Let $f:X\to Y$ be continuous and $\mathscr{G}$ be a sheaf on $Y$. We define $$ f^+\mathscr{G}(U)=\varinjlim_{V\supset f(U)}\mathscr{G}(V), $$ where $V$ runs through all open sets in $Y$ containing $f(U)$. Then we define $f^{-1}\mathscr{G}$ to be the sheafification of $f^+\mathscr{G}$.
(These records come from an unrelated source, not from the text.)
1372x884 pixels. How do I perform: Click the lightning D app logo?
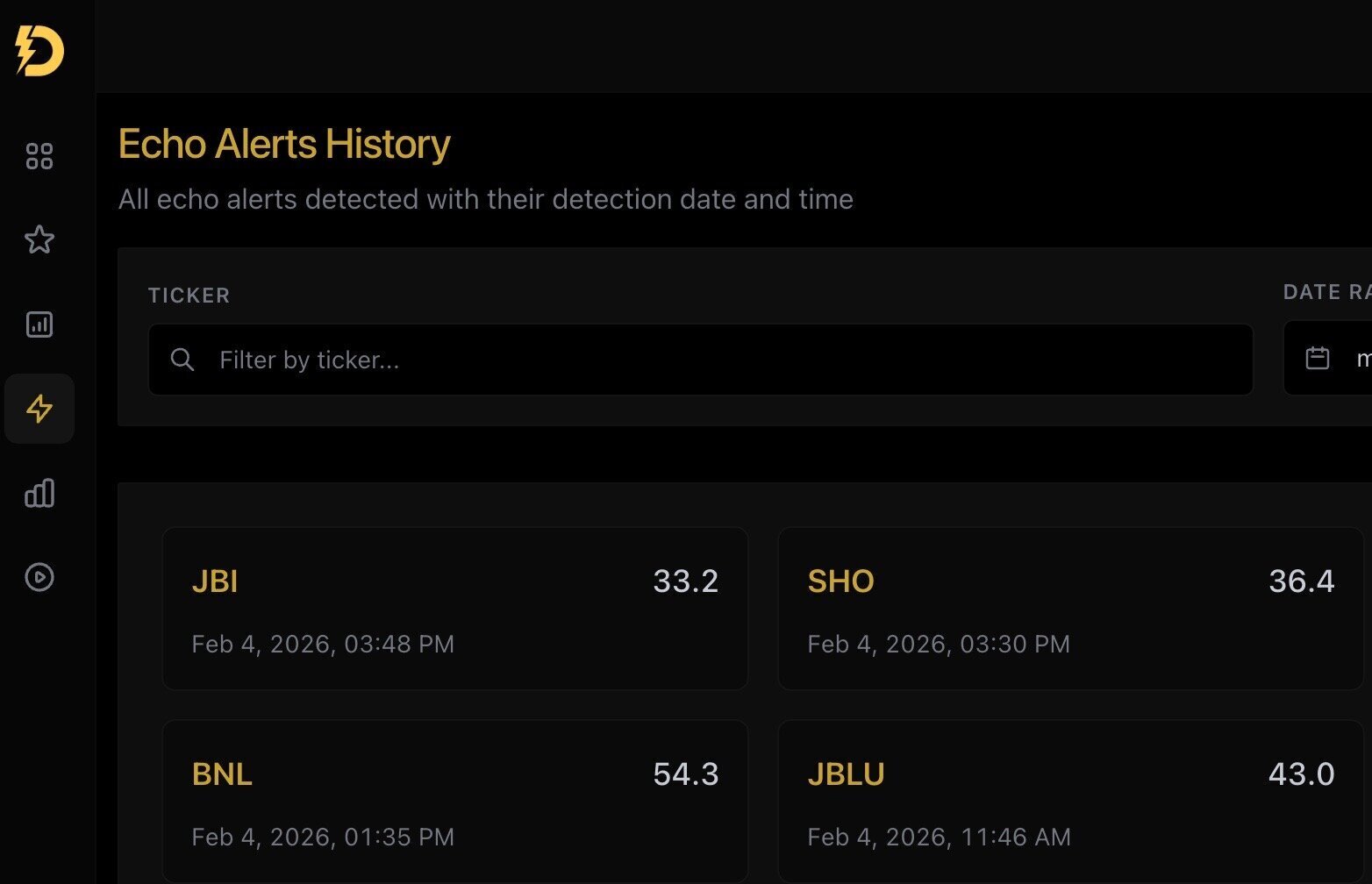pyautogui.click(x=39, y=51)
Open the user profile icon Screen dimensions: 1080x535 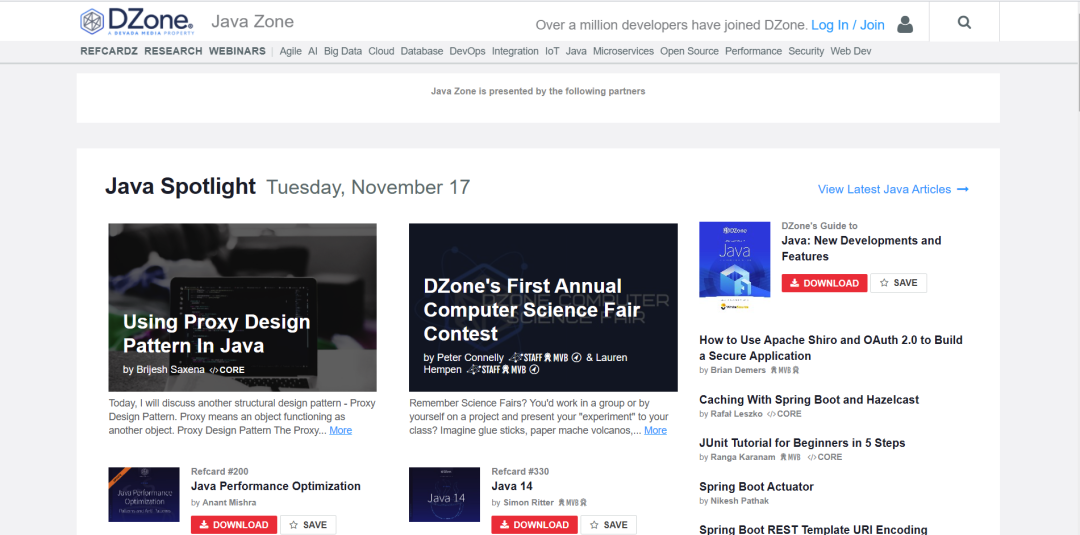tap(905, 24)
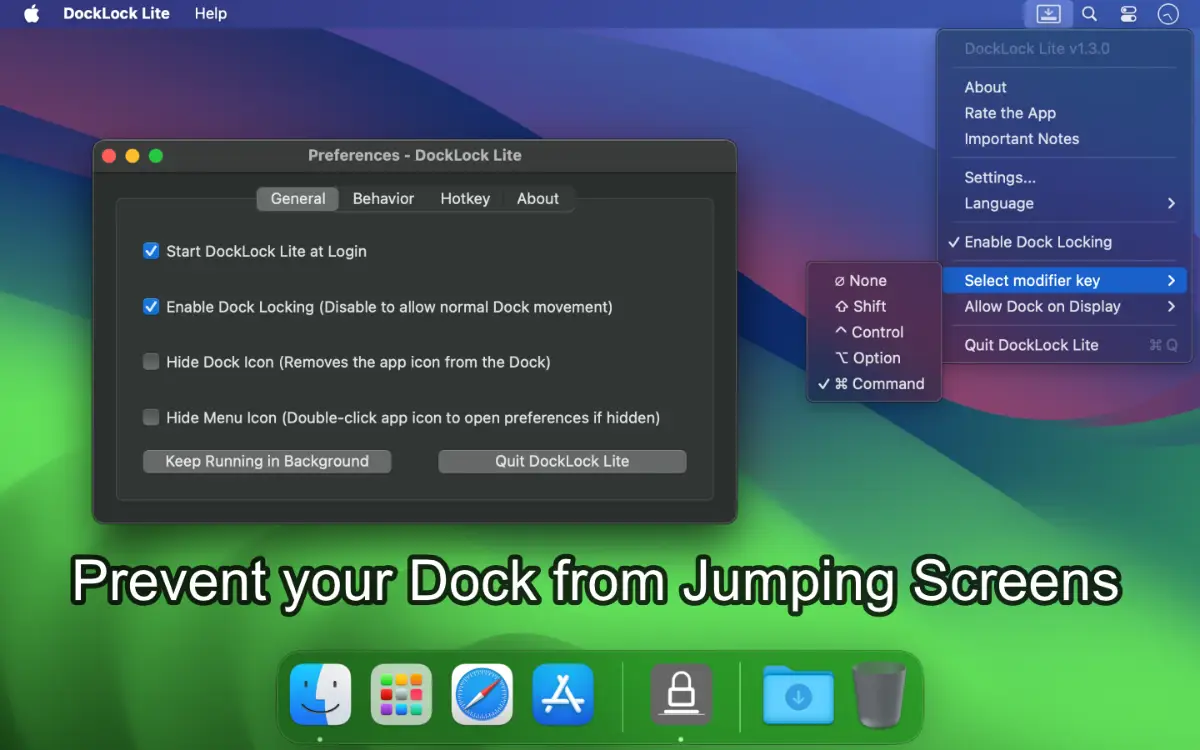Open the Downloads folder in the Dock
Viewport: 1200px width, 750px height.
pyautogui.click(x=798, y=694)
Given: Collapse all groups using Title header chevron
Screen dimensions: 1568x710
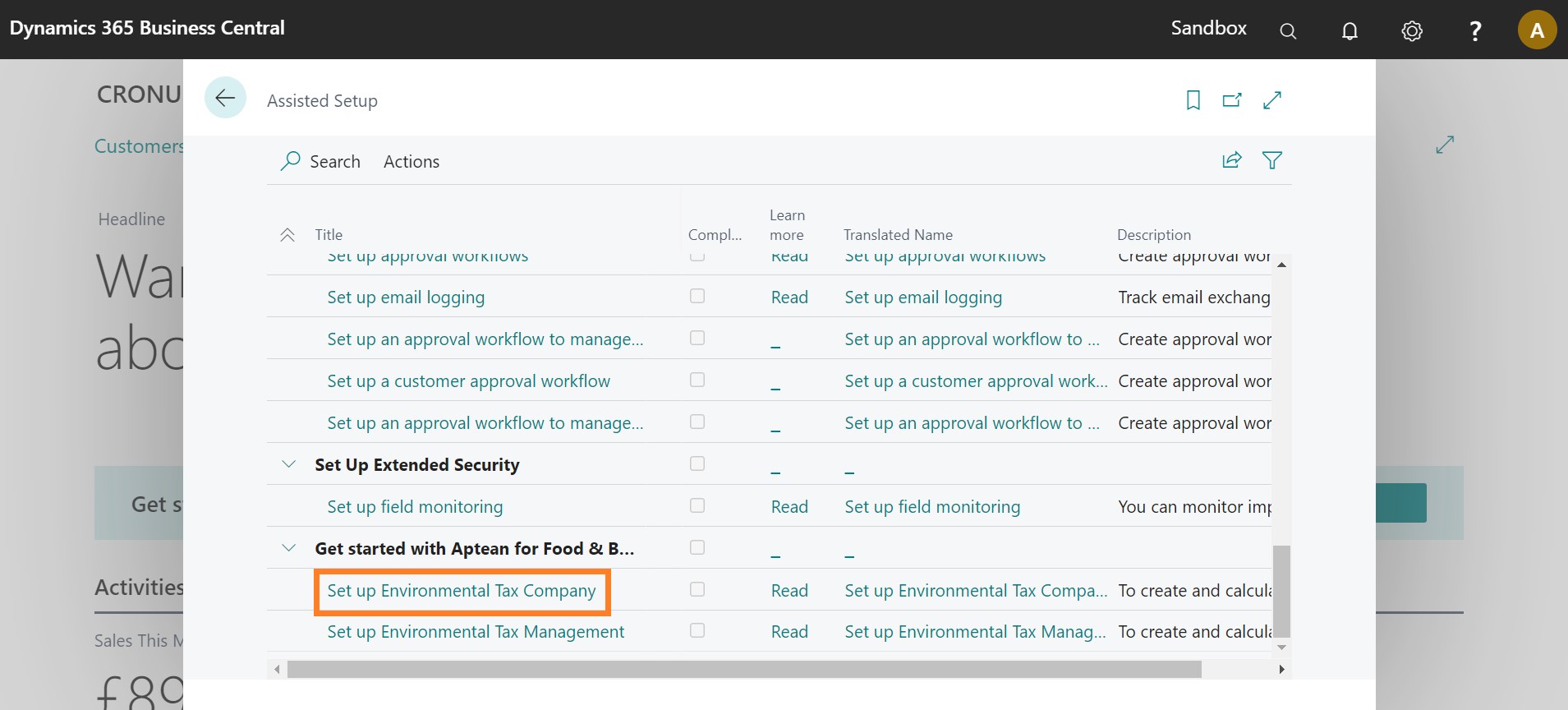Looking at the screenshot, I should click(x=287, y=235).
Now I'm trying to compute the stalks of $f^{-1}\mathscr{G}$. We have
$$ \left(f^{-1} \mathscr{G}\right)_x \cong\left(f^{+} \mathscr{G}\right)_x=\underset{U\ni x}{\varinjlim}\left(f^{+}\mathscr{G}\right)(U) =\varinjlim_{U\ni x}\varinjlim_{V\supset f(U)} \mathscr{G}(V)=\varinjlim_{V\ni f(x)} \mathscr{G}(V)=\mathscr{G}_{f(x)}. $$ There is one step I'm confused of: the step where the two direct limits are combined into one. It is intuitive clear that as $V$ runs through open sets containing $f(U)$, where $U$ runs through open sets containing $x$, it's the same as $V$ running through open sets containing $f(x)$.
However, can someone give a rigorous category-theoretic justification of this step? I was able to write down a (potential) proof using the definition of inductive limits, but it was quite long and tedious. Is there a simple way to tell that the two inductive limits can be combined into one?
Similarly: let $g: Y \rightarrow Z$ be a second continuous map and let $\mathscr{H}$ be a presheaf on $Z$. Then $$ f^{+}\left(g^{+} \mathscr{H}\right)(U)=\varinjlim_{V\supset f(U)}g^+\mathscr{H}(V)=\varinjlim_{V\supset f(U)}\varinjlim_{W\supset g(V)}\mathscr{H}(W)=\varinjlim_{W\supset g(f(U))}\mathscr{H}(W)=(g \circ f)^{+} \mathscr{H} $$ Same question: Is there a category-theoretic justification for the step where we combine the two inductive limits into one?
It would also be great if someone could explain what it means for these constructions to be functorial. For example, the author (Gortz & Wedhorn) asserts that the above isomorphism is functorial in $\mathscr{H}$.
In general, it is annoying to work with the explicit expression of colimits but for stalks of sheaves, the situation is much more clear, there is a smart way to write things down (of course, this just follows from the definition). For a presheaf $\mathscr{F}$, ou can show the follows $$\mathscr{F}_x = \left \{[s,U] \mid U \ \text{open and} \ s \in\mathscr{F}(U) \right \}$$ where $[s,U] = [t,V]$ if $s_{\mid U \cap V} = t_{\mid U \cap V}$ and the additiion and the multiplication are given by $$[s,U]+[t,V] = [s_{\mid U \cap V} + t_{\mid U \cap V}, U \cap V] \ \ \ \ [s,U][t,V] = [s_{\mid U \cap V}t_{\mid U \cap V}, U \cap V].$$ The same strategy can be used to express $\varinjlim_{f(U) \subset V} \mathscr{G}(V)$ and you end up with $$\varinjlim_{x \in U}\varinjlim_{f(U) \subset V} \mathscr{G}(V) = \left \{[[s,V],U] \mid x \in U, f(U) \subset V, s \in \mathscr{G}(V) \right \}$$ and this is canonically bijective to $$ \left \{[[s,V],f^{-1}(V)] \mid f(x) \in V, s \in \mathscr{G}(V) \right \} =\left \{[s,V] \mid f(x) \in V, s \in \mathscr{G}(V) \right \} = \mathscr{G}_{f(x)}.$$ A similar proof shows that the connection isomorphism $(f^+(g^+\mathscr{H})) \simeq (g \circ f)^+\mathscr{H}$ is canonical.